Confirmant la pertinence de notre hypothèse du 3 avril, selon laquelle le Centre de contrôle et de prévention des maladies pourrait être la source de cette fuite de virus, les experts sollicités par le Washington Post suspectent en particulier l’Institut de Virologie de Wuhan. Comme Josh Rogin l’a dévoilé, « en janvier 2018, l’ambassade des États-Unis à Pékin prit la décision inhabituelle d’envoyer à plusieurs reprises des diplomates scientifiques américains à l’Institut de Virologie de Wuhan, qui était devenu en 2015 le premier laboratoire chinois à atteindre le plus haut niveau de sécurité internationale en matière de recherches biologiques (BSL-4, [d’où l’appellation de “laboratoire P4”]). » Il faut alors préciser que cet Institut de Virologie mène également des recherches sur les virus au niveau BSL-2, qui n’offre pas de garanties optimales de biosécurité. Au contraire, comme nous l’ont confirmé nos sources, le niveau BSL-4 rend peu probable la fuite d’un agent pathogène. Cette parenthèse refermée, c’est à cet Institut de Virologie de Wuhan que les diplomates américains rencontrèrent Shi Zhengli en janvier 2018, sachant qu’ils s’alarmaient des failles sécuritaires qu’ils y observaient.

 

Tel que rappelé par notre confrère du Post, « les recherches [dirigées par Shi Zhengli] ont été conçues pour empêcher une éventuelle pandémie de type SRAS, en anticipant comment elle pourrait émerger.

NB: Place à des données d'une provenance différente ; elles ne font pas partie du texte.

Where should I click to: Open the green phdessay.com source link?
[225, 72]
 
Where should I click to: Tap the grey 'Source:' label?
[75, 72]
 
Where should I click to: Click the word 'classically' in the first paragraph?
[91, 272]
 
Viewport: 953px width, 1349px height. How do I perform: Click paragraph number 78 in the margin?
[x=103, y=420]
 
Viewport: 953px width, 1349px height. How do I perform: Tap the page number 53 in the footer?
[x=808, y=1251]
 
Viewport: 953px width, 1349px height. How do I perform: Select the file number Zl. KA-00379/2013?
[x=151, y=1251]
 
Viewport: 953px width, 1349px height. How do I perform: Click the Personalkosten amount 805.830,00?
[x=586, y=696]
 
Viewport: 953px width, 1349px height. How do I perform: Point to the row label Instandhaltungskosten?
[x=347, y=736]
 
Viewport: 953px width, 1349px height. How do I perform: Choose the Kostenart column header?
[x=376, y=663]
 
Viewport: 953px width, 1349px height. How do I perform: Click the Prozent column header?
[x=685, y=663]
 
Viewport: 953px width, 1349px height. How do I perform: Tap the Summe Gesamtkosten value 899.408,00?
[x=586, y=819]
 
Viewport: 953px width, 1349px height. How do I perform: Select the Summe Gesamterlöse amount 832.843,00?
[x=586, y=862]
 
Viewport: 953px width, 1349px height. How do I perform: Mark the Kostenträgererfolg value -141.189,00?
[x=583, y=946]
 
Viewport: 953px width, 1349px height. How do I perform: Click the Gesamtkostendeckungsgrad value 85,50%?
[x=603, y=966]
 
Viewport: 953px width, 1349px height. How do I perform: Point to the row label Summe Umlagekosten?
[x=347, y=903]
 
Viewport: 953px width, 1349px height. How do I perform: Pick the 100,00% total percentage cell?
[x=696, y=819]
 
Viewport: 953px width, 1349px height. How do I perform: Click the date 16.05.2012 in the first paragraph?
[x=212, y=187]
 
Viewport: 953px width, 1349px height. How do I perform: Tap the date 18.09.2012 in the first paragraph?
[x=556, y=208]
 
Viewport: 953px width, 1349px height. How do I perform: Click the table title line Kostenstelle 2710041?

Or, dès 2015, d’autres scientifiques se sont demandés si l’équipe de Shi ne prenait pas des risques inutiles. En octobre 2014, le gouvernement américain imposa un moratoire sur le financement de tout projet de recherches qui rendrait un virus plus mortel ou contagieux – en vertu d’expériences de type “gain de fonctions”. » En mars dernier, nous avions déjà critiqué ce type de recherches, dont l’utilité divise la communauté scientifique à l’aune des risques majeurs qu’elles comportent.

 

Dans son important article, Rogin ajoute que, « comme beaucoup d’observateurs l’ont souligné, rien n’indique que le virus qui sévit actuellement dans le monde ait été conçu en labo ; une majorité de scientifiques s’accorde à dire qu’il provient des animaux. Or, cela ne signifie pas qu’il ne se soit pas échappé de [l’Institut de Virologie de Wuhan], qui teste des coronavirus de chauve-souris chez les animaux depuis des années, selon Xiao Qiang – un chercheur de la School of Information de l’Université de Californie à Berkeley. » Or, comme nous le constaterons dans la suite de notre enquête, différentes sources indiquent que Shi Zhengli a été mise en détention, après que ses recherches eurent été censurées par les autorités chinoises. Comme vous le constaterez au fil de notre enquête, nous nous trouvons au tout début d’une véritable affaire d’États.